Partide emeğinin çok olduğunu anlatan Dövenci, “Maalesef Türkiye’nin bazı gerçekleri var. Burada her şey hak ve adaletle olmuyor. Parti tüzüğüne göre benim atılmamam lazımdı. Parti tüzüğü çok açık ve net. Ama bilmediğim nedenlerden dolayı Mersin il disiplin kurulunun beraat verdiği, hayır dediği bir şeyi il başkanımız itiraz etti. Yüksek Disiplin Kurulu bunu onayladı” dedi.

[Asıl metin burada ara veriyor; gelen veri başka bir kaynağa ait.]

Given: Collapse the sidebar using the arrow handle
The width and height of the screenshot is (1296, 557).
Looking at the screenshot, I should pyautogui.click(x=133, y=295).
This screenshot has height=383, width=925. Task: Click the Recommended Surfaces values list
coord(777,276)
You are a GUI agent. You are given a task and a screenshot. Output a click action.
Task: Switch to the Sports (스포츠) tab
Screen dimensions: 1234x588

“ŞOK OLDUM MAHKEMEYE BAŞVURACAĞIM”
Disipline verilme gerekçesi olarak sosyal medyada paylaşım yaptığının söylendiğini anlatan Dövenci, “Öyle bir paylaşımım olmadığını Mersin İl Disiplin Kurulu Mersin’deki medya temsilcilerine felan sordular. Böyle bir şey olmadığını söylenmişti. Büyükşehir Belediye Meclisinde benim partim hakkında, disiplin kurulu hakkında olumsuz şeyler konuştuğum söyleniyordu. Onunda olmadığı kesin. Çünkü sosyal medyada, Youtube’da Büyükşehir Belediye meclisi yayınlanıyor. Meclisin dökümanları var. Öyle bir şeyin olmadığı buralarda gözüküyor. Asılsız bir şey olmasına rağmen Yüksek Disiplin Kurulu bilmediğim bir nedenden dolayı beni attı. Çünkü delil yok bir şey yok. İki nedenden dolayı suçlanmıştım. İddianame bu idi. Bunun haricinde başka bir şey sunulmadı. Ama bilemediğim bir şeyden dolayı atıldım. Şok içindeyim. Mahkemeye itirazda bulunacağım. Çok anlaşılır bir karar değil. Mersin İl başkanının neden niçin yaptığını biliyorum ama Yüksek Disiplin Kurulu’nun bu şekilde karar vermesine şok olmuştum” şeklinde konuştu.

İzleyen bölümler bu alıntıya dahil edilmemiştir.